Melupakan masa lalu yang getir adalah sebuah pilihan untuk membangun kehidupan baru yang berjalan ke depan. Membesarkan hati penduduk negaranya untuk tetap optimis walau badai kehidupan terus menyerang! Ketika ada tentara yang ingin membunuhnya, dalam konflik internal militer tahun 2006, ia lolos dari serangan. Ia kemudian mendamaikan pihak yang bertikai. Tatkala usianya makin tua, ia lalu turun dari kursi perdana menteri dengan sikap seorang ksatria.

Tatkala Pak Habibie sedang sakit Xanana datang berkunjung. Memeluk dan duduk setia di samping tempat tidurnya. Demikian halnya saat Ibu Ani Yudoyono sakit, Xanana membezuk di National University Hospital, Singapore.

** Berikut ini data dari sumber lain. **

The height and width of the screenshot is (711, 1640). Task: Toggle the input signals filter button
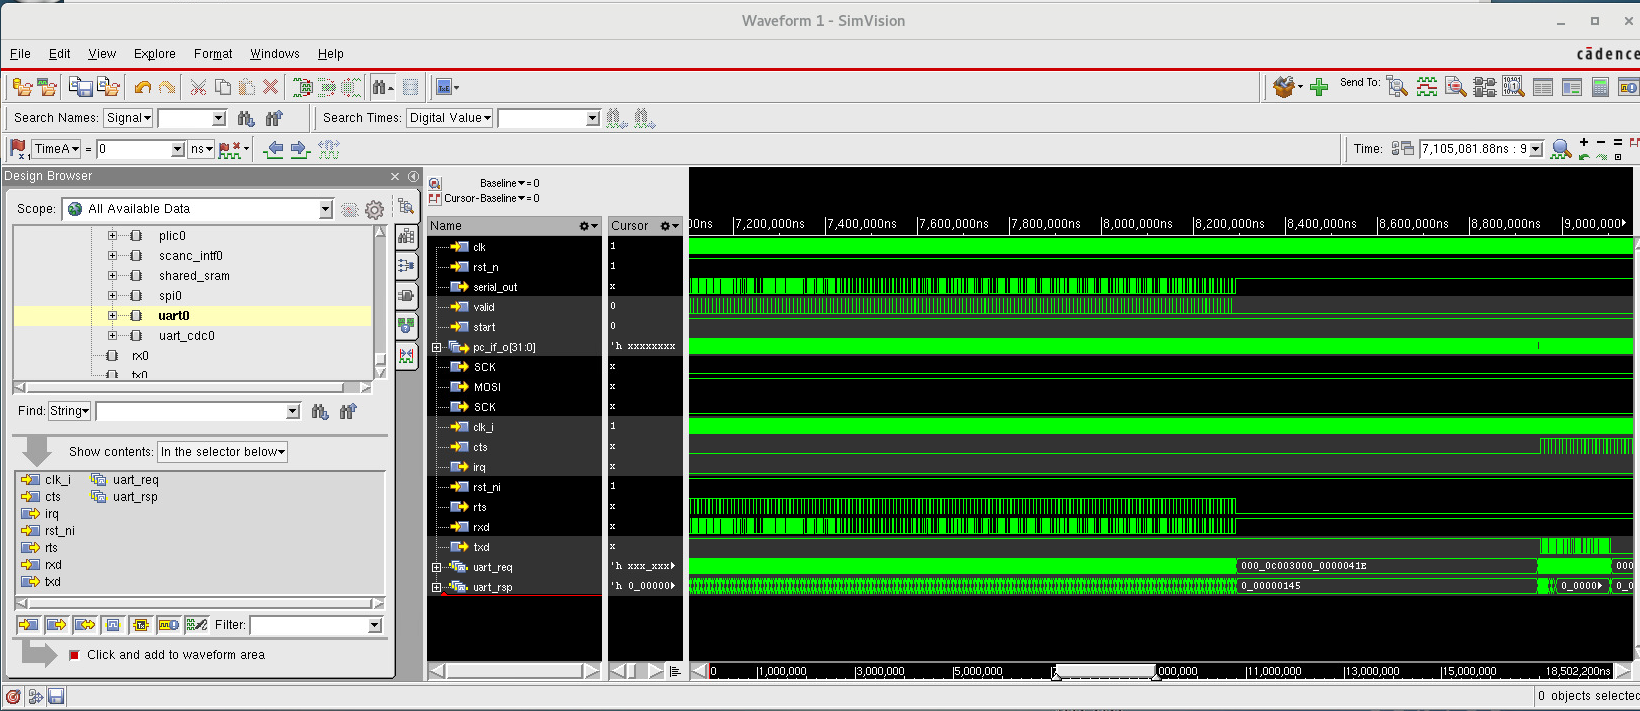(x=28, y=625)
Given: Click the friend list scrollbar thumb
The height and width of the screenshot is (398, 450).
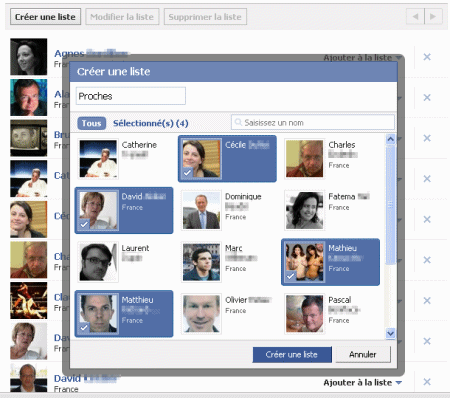Looking at the screenshot, I should point(390,205).
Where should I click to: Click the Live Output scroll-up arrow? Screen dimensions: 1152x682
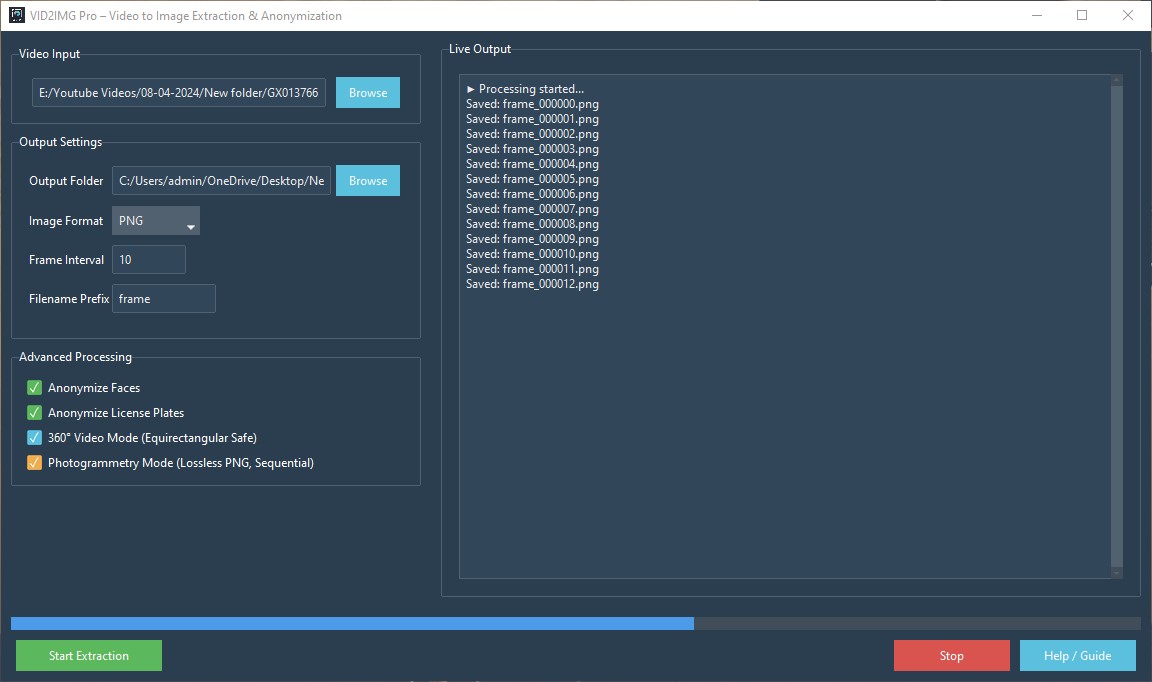pos(1116,78)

Ia meneguhkan ibu Ani dan menguatkan hati Sang Jenderal, juga anak-anaknya seperti kepada puteranya sendiri.

Xanana mengatasi permusuhan dan dengki dengan kasih. Kebencian tak akan menyelesaikan persoalan, katanya dalam sebuah konferensi. Kebencian hanya akan melahirkan penderitaan. Sedangkan kasih mengubah segalanya menjadi baik (1Kor 13:4-8).

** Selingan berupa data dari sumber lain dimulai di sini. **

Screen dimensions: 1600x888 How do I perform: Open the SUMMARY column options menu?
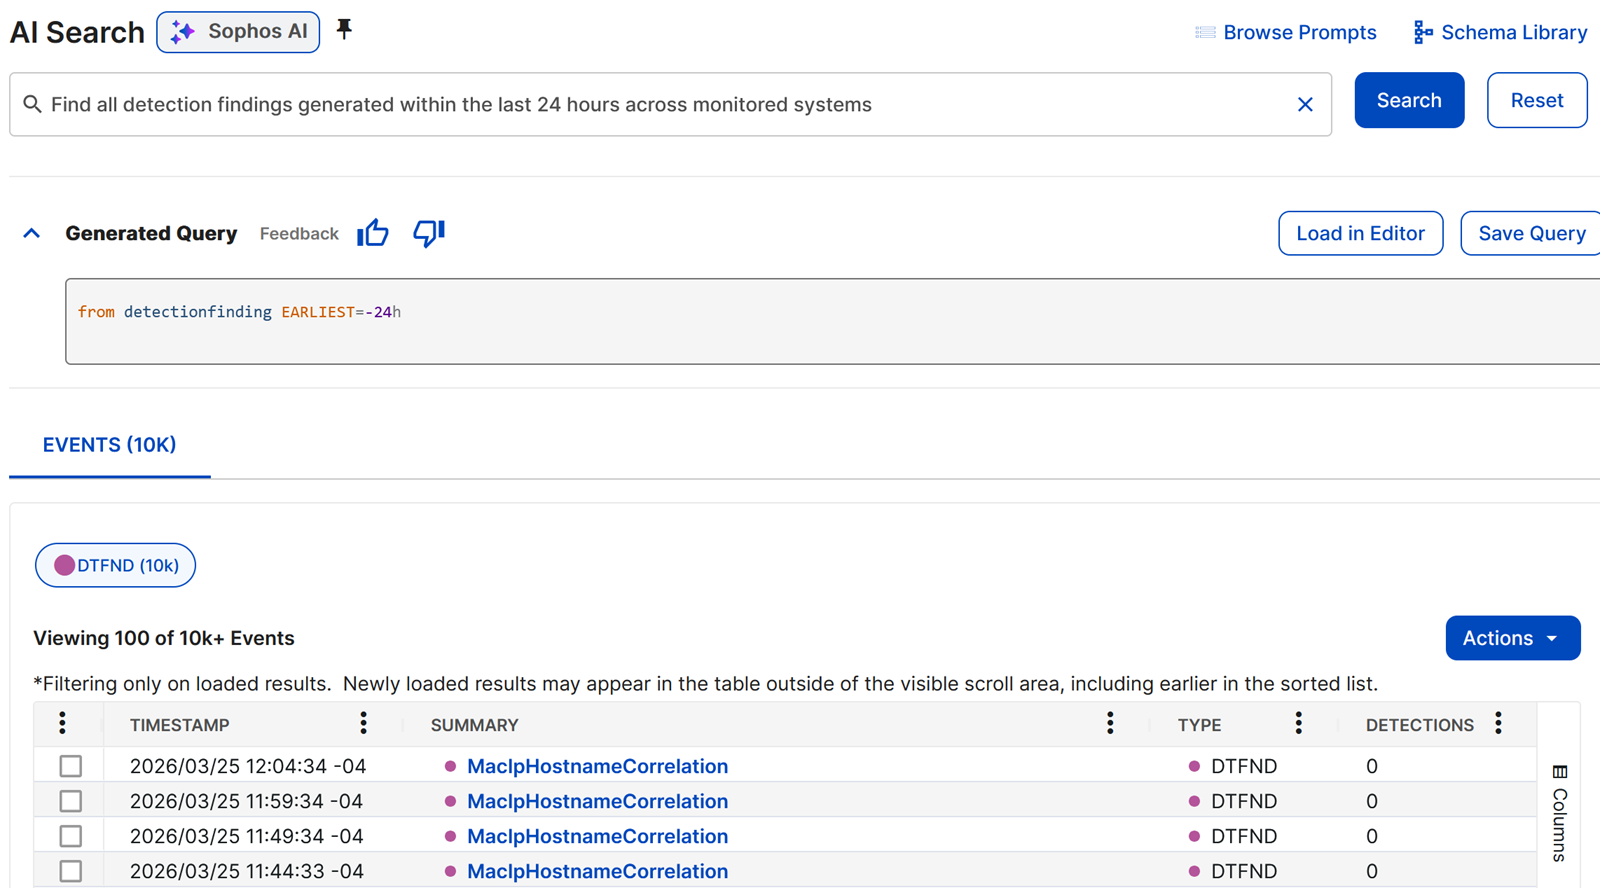click(1110, 724)
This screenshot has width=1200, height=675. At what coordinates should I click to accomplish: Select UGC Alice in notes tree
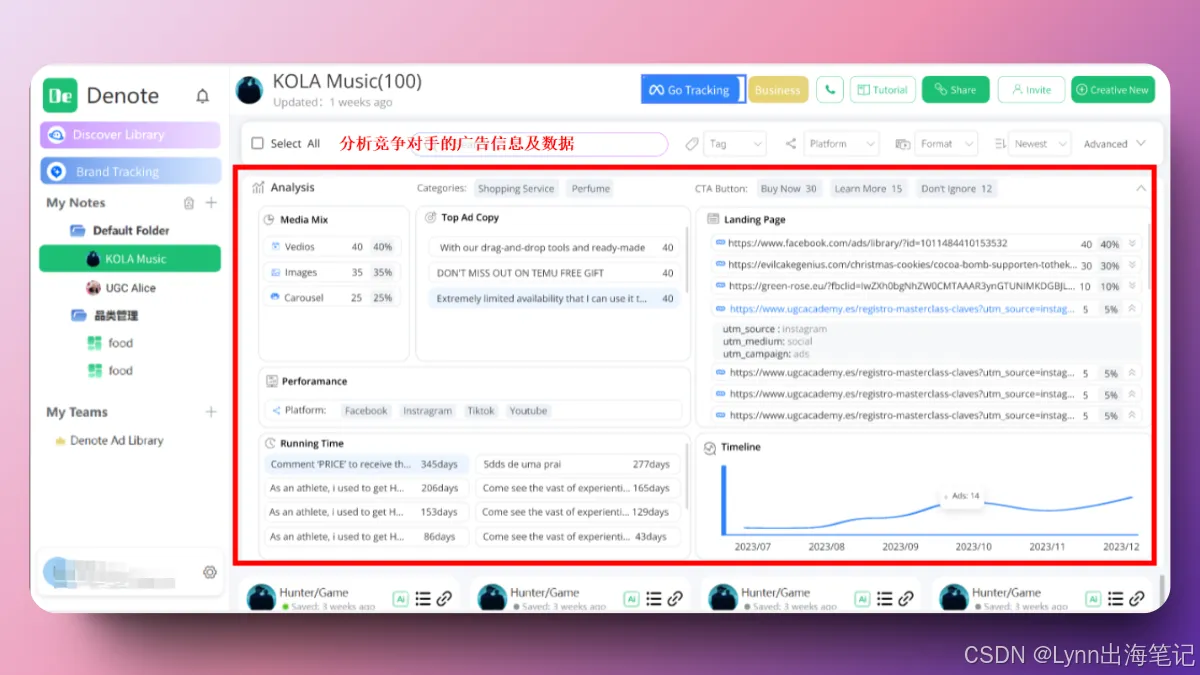coord(130,288)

Jikapun akhirnya Presiden Habibie memberi dua opsi, yang sudah diduga pilihan mereka adalah merdeka, itu karena Habibie sadar bahwa bangsa inipun tidak boleh menjadi penjajah atas bangsa lain.

Dirgahayu RI ke-75.

(Dipublikasi pertama oleh: www.floressmart.com pada 17 Agustus 2020).